Each machine will be equipped with a unique colour-coded label that contains a QR code. When scanned, the QR code reveals full emissions data. This is a huge time and cost savings compared to what previously had to be done, namely that the inspecting individual had to look under the bonnet for the engine plate in order to determine compliance. When a site is inspected where the machinery is in use, this method means that the machines need to be stopped and cooled before they can be checked.
Being such a major and long-term infrastructure project, HS2 has the ability to shape the construction sector in a number of ways and recommending the adoption of the scheme to contractors and supply chains is one of them. HS2 reports that a number of contractors are in talks to adopt the new scheme.

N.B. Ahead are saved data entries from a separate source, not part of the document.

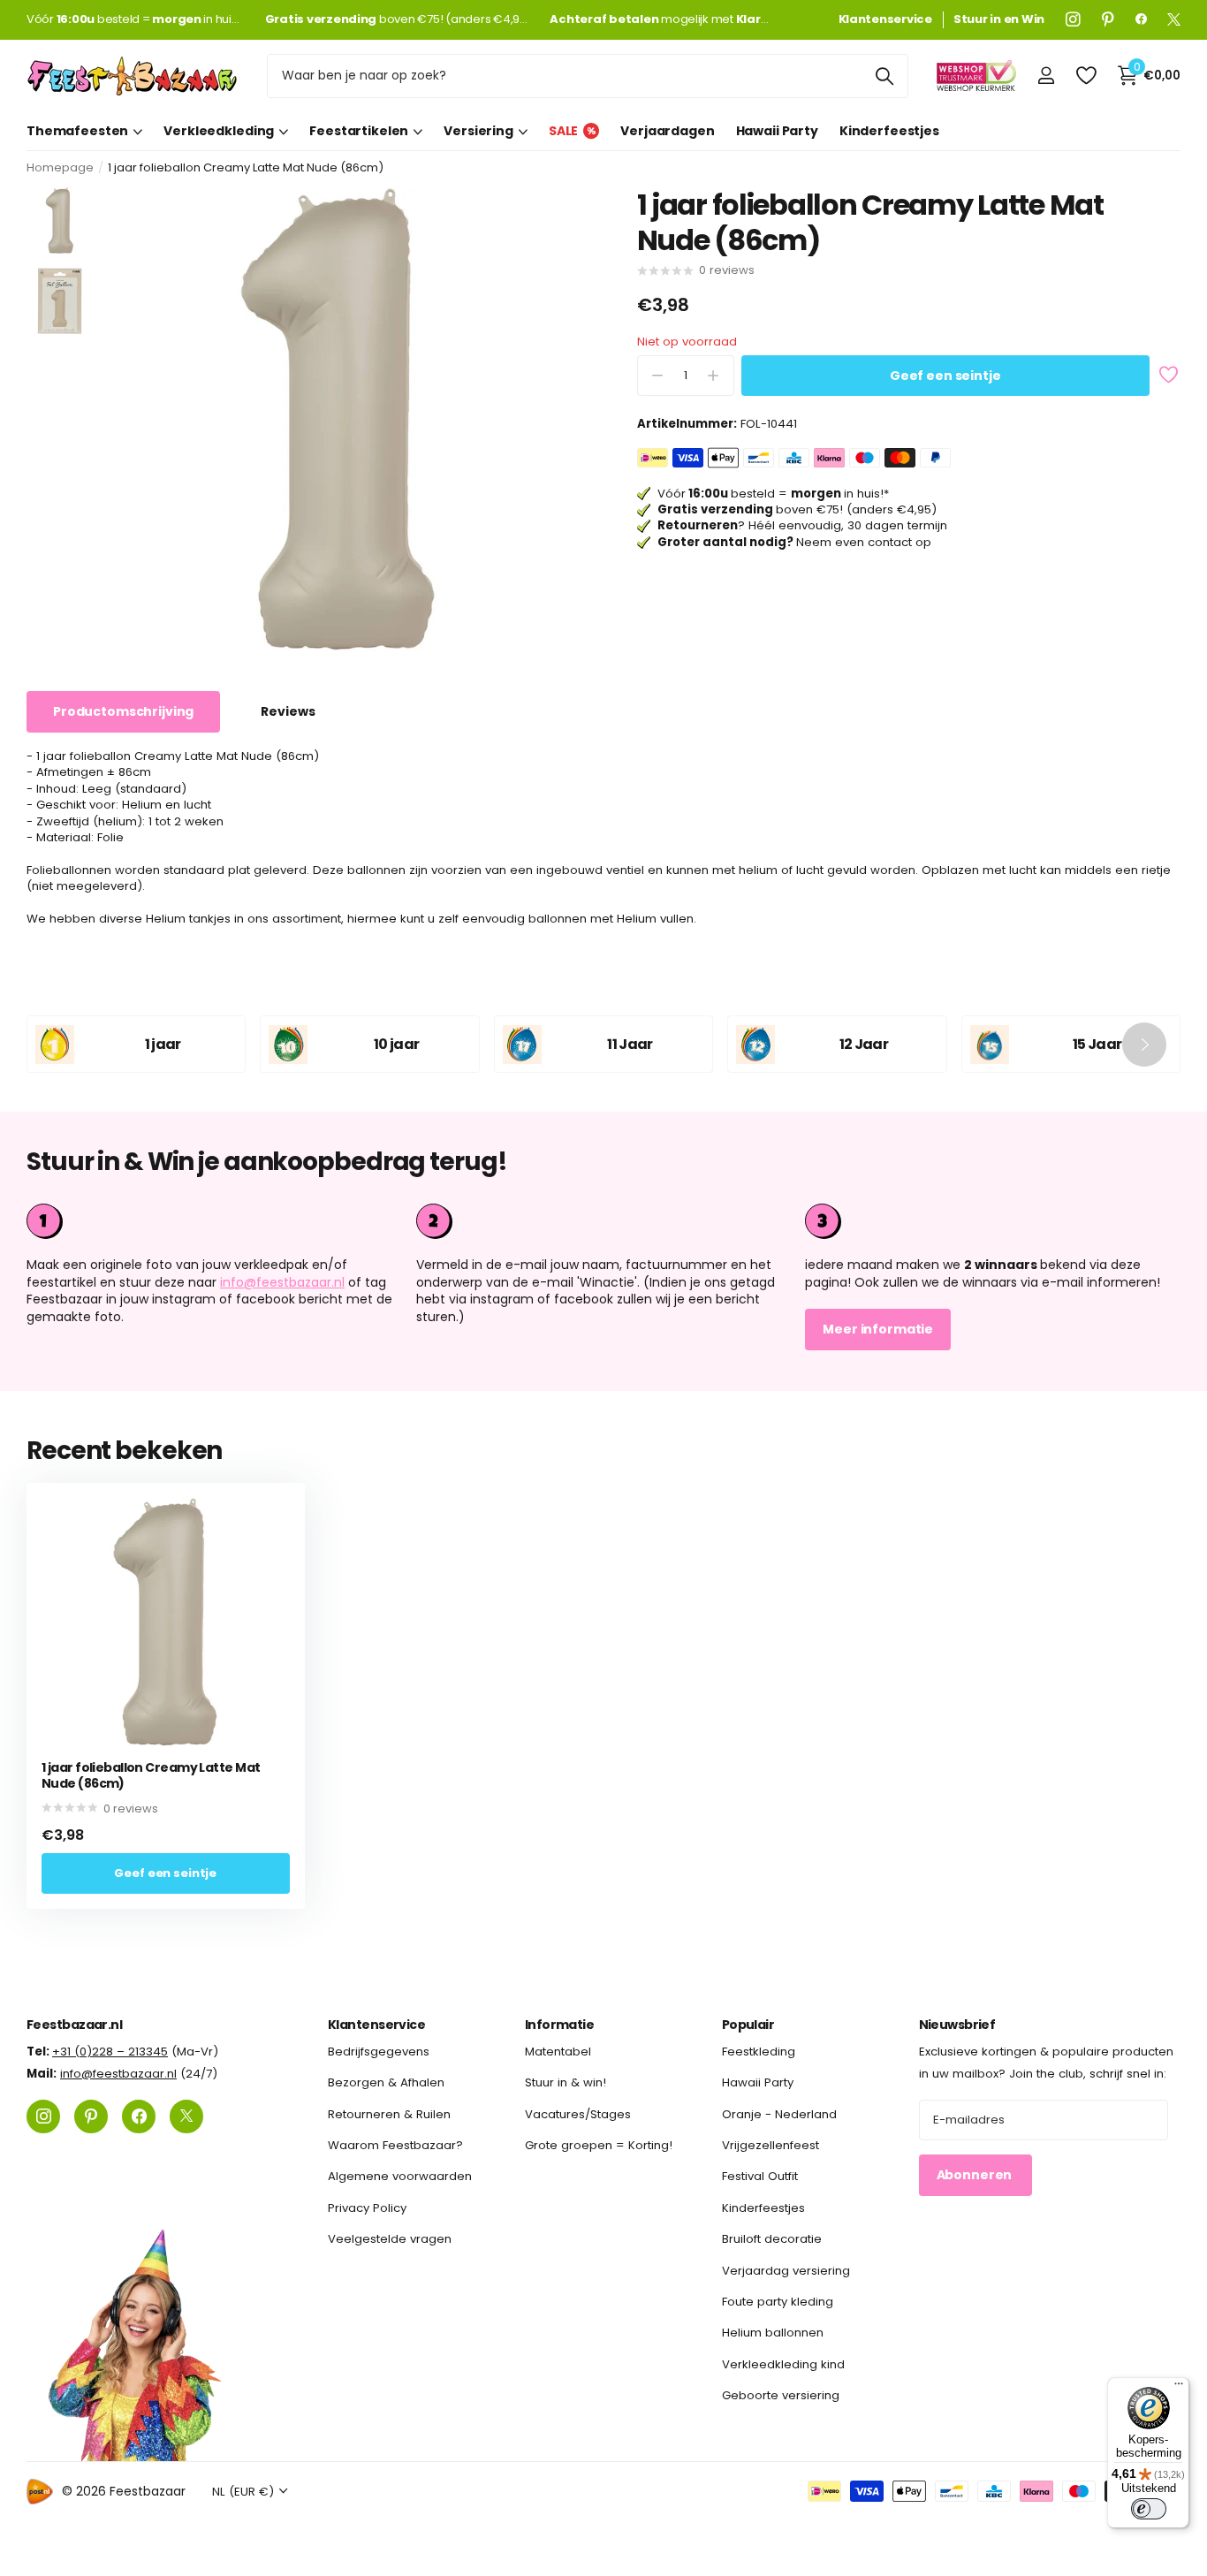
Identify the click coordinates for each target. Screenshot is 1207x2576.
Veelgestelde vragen (390, 2238)
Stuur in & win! (565, 2082)
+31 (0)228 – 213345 (110, 2051)
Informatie (559, 2024)
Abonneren (976, 2175)
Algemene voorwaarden (400, 2176)
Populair (748, 2024)
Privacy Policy (367, 2208)
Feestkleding (758, 2051)
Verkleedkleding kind (783, 2363)
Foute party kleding (777, 2301)
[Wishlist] (1085, 75)
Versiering (478, 131)
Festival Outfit (760, 2176)
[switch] (1148, 2508)
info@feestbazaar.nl (282, 1282)
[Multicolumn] (992, 1221)
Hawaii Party (777, 131)
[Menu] (1178, 2387)
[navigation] (60, 220)
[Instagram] (1073, 19)
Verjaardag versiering (786, 2269)
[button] (1144, 1044)
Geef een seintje (945, 375)
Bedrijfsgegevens (378, 2051)
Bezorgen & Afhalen (386, 2082)
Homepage (60, 167)
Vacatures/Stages (578, 2113)
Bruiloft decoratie (772, 2238)
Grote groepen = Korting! (598, 2145)
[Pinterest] (1108, 19)
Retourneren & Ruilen (389, 2113)
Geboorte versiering (780, 2395)
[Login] (1045, 75)
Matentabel (558, 2051)
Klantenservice (376, 2024)
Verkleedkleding (218, 131)
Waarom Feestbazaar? (395, 2145)
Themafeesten (77, 131)
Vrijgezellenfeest (770, 2145)
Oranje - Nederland (779, 2113)
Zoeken (884, 76)
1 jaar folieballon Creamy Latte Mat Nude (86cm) (151, 1775)
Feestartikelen (358, 131)
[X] (1173, 19)
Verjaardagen (667, 131)
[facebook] (1141, 19)
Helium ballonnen (773, 2332)
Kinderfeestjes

JCB and Hitachi Construction Equipment have gone ahead with the scheme and are now factory fitting the system to all their machines in the UK and Ireland.
“As the country’s largest infrastructure project, we have an opportunity to work with our partners and supply chain to create a greener way of designing and building the new railway. Environmental innovations are at the heart of everything we do – from reducing carbon emissions and using renewable energy on sites; to including eco-friendly features in our designs, creating hundreds of new wildlife habitats along the route, and helping Britain reach our 2050 net zero carbon emissions target.

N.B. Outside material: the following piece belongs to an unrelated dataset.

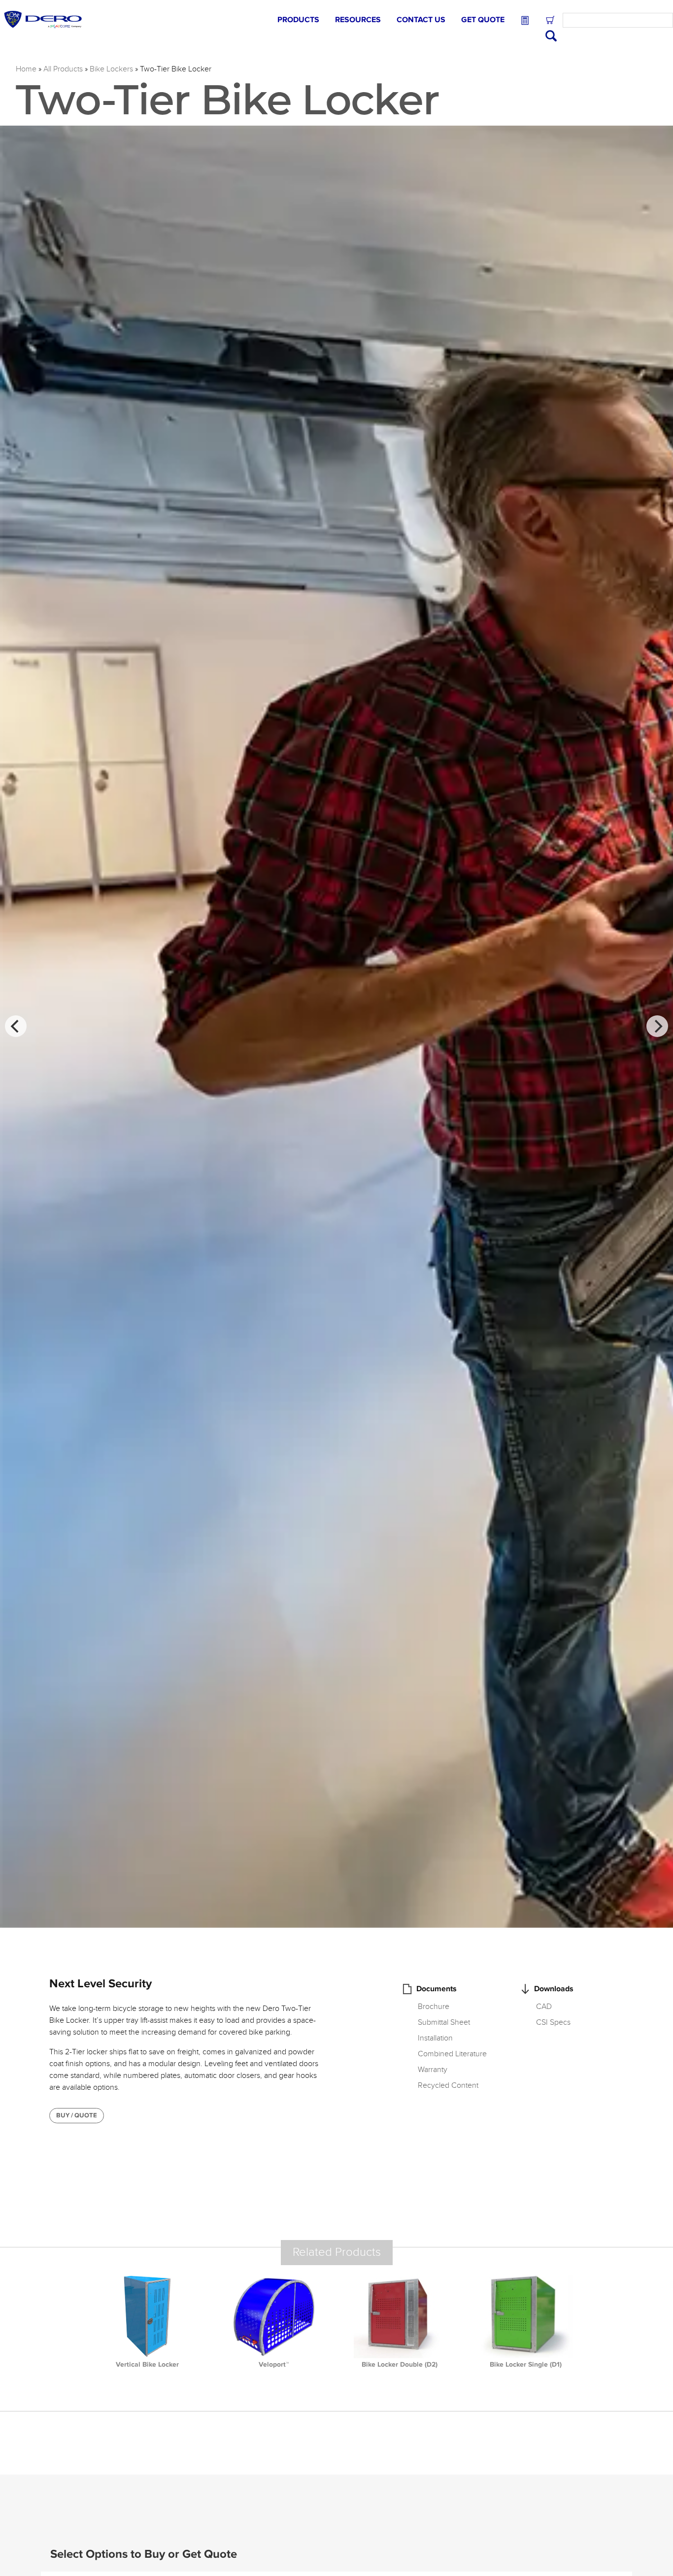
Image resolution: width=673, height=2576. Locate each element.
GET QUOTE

“It’s also important for us to provide assurances to local authorities and the public that we’re reducing emissions, tightly monitoring air quality and maintaining national air quality standards. The CESAR ECV system is one of many innovations we are supporting, and it’s now our job to embed it in the industry by encouraging our suppliers to use the new scheme as a tool for compliance assurance across all our sites.”
As part of its contribution to the scheme’s development, HS2 emphasised the time and cost savings along with the health and safety benefits of inspecting engine plate numbers. HS2 acted as an adviser with regards to the challenges of retrofitting the system, and how to deal with hybrid and electric equipment. It further assessed the working practicalities of the scheme on construction sites and provided design input. Of course, for the scheme to do good work, it needs to be adopted by the industry and HS2 has been playing a strong advocacy role in this regard.
The emissions requirements for HS2 are stricter than the current Greater London Authority requirements and are in place for the whole of HS2 Phase 1.
HS2 is pleased to report that the initial feedback on the scheme from its suppliers has been very positive.